Professional ratings
Review scores
| Source | Rating |
| Allmusic | Star |
| Rolling Stone | Star |
| Slant Magazine | Star Half star |
| Entertainment Weekly | B |

==Background==
The title Defying Gravity comes from the lyrics of "If Ever I Could Love" ("Your heart and mine tonight are defying gravity"), a phrase that Urban said "really defined the joyous, optimistic and uplifting spirit that seemed to show itself while making the album." The track "I'm In" was previously recorded by Radney Foster (as a duet with Abra Moore) on his 1998 album See What You Want to See and later by The Kinleys in 2000 from their album II. Just like Urban's version, both Foster's and The Kinleys' versions were singles.

"Sweet Thing", which Urban co-wrote with Monty Powell, is the album's lead-off single. It topped the Billboard country singles chart in March 2009. Urban and Powell also wrote the second single "Kiss a Girl", which peaked at number 3 that same year. "Only You Can Love Me This Way" was released in June 2009 as the album's third single and it went to number 1 as well.
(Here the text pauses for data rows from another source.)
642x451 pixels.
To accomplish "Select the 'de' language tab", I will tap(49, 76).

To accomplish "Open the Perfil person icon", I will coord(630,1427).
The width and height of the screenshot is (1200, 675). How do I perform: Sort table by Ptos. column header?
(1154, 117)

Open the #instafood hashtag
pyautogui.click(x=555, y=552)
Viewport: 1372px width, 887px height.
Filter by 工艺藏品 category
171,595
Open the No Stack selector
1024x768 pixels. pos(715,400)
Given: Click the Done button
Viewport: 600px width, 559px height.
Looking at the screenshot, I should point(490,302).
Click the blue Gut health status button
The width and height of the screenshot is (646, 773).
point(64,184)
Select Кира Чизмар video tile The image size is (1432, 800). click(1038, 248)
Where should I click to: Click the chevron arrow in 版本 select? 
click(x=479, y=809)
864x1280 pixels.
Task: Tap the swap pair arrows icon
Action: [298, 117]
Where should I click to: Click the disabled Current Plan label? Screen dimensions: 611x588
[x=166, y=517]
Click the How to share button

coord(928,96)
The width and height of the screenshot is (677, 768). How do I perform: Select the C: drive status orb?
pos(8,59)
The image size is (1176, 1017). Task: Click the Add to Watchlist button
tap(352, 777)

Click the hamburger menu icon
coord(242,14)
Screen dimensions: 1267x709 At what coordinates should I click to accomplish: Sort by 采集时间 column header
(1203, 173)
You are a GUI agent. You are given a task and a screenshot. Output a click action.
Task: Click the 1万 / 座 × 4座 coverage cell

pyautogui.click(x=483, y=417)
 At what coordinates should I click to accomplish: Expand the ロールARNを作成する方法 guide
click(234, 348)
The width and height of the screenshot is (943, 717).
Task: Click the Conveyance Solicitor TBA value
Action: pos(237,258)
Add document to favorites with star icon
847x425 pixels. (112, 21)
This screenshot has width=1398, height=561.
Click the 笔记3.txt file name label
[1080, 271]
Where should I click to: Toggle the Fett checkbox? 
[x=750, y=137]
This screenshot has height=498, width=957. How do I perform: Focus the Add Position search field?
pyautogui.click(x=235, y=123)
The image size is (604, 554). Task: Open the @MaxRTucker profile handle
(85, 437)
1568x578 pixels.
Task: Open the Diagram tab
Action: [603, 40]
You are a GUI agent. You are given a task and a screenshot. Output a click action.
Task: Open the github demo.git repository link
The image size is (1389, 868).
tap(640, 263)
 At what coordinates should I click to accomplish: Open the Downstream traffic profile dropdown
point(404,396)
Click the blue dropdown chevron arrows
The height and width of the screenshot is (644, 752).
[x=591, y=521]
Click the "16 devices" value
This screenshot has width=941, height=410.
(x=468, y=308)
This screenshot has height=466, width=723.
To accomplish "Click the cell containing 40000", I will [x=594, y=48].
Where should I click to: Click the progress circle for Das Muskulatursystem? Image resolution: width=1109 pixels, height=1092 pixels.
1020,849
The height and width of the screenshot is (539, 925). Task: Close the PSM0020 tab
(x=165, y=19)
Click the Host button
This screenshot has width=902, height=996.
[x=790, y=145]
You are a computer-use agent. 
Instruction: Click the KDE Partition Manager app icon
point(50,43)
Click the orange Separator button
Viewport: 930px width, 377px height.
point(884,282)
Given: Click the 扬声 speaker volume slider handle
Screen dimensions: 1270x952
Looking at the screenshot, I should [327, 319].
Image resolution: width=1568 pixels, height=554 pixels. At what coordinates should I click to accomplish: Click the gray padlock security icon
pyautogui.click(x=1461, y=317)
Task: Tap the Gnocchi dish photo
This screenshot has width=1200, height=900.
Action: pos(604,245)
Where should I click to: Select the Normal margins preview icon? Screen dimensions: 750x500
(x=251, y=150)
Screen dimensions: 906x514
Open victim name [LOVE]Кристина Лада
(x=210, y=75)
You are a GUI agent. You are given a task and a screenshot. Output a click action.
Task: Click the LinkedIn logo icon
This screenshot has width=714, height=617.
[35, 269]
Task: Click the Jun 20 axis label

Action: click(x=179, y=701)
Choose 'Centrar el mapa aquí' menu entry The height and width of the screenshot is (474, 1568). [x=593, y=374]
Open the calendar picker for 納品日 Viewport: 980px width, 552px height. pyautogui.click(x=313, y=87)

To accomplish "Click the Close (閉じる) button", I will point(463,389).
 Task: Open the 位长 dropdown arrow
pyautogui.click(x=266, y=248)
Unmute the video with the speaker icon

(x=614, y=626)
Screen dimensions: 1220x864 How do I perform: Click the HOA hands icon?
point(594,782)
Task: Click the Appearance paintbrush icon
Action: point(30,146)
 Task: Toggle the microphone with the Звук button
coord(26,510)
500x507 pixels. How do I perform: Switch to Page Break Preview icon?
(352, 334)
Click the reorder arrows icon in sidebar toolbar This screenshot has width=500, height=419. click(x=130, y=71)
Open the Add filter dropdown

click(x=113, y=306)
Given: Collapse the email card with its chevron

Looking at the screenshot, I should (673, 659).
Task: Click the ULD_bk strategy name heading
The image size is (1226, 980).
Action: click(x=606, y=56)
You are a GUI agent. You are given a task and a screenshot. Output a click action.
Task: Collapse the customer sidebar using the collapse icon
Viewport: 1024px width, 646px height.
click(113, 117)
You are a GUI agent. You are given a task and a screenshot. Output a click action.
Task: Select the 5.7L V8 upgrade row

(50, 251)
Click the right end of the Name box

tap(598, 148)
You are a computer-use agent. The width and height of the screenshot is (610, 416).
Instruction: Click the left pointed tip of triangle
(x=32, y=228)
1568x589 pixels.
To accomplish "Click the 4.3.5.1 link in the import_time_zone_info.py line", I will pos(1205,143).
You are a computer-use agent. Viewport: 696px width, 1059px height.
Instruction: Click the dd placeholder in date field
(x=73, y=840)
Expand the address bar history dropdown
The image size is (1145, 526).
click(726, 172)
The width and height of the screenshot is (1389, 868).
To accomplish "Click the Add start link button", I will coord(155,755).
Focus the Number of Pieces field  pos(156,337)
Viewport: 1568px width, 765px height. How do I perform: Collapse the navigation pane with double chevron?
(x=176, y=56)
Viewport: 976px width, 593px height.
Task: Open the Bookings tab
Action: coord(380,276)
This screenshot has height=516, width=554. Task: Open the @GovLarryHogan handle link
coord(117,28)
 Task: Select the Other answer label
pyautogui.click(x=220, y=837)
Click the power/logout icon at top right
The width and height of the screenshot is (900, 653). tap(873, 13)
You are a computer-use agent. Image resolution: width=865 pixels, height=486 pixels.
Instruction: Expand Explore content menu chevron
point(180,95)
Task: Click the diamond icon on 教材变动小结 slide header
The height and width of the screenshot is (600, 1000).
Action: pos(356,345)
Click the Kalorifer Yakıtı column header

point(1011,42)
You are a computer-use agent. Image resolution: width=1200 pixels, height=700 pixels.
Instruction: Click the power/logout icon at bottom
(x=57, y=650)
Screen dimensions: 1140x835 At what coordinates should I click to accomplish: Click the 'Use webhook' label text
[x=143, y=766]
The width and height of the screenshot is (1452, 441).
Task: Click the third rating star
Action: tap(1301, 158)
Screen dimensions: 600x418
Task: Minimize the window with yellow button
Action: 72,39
The fourth single, "'Til Summer Comes Around", was released in November 2009. Urban's rendition of "I'm In" was released as the album's fifth and final single in May 2010.

"Hit the Ground Runnin'" was made into a music video despite not being released as a single from the album.

==Reception==

===Commercial===
Upon its release, Defying Gravity reached number 1 on the all-genre Billboard 200 albums chart, becoming the first album of Urban's career to do so. It sold 171,000 copies in the first week. It has sold 879,000 copies in the United States as of August 2010. The album was certified Platinum by the RIAA on 21 September 2010 for a million copies shipped.

===Critical===
Defying Gravity has received mixed reviews from music critics. Jonathan Keefe of Slant Magazine gave it two-and-a-half stars out of five, saying that the album lacked the "rawness" of his earlier albums. He also said that most of the songs, including its first two singles, were "retread"s of his earlier hits, and that his version of "I'm In" was inferior to The Kinleys'. In addition, he considered the love ballads "schmaltzier impulses", although he also said that it was "a rebound from the bloated, self-indulgent Love, Pain & the Whole Crazy Thing" (Urban's last studio album) and noted that "Sweet Thing" showed Urban's and Huff's ability to use a banjo effectively in a rock-influenced song. Rolling Stone critic Mark Kemp, who gave the album two stars out of five, said that it lacked the ambition of Love, Pain & the Whole Crazy Thing and had "idyllic" themes.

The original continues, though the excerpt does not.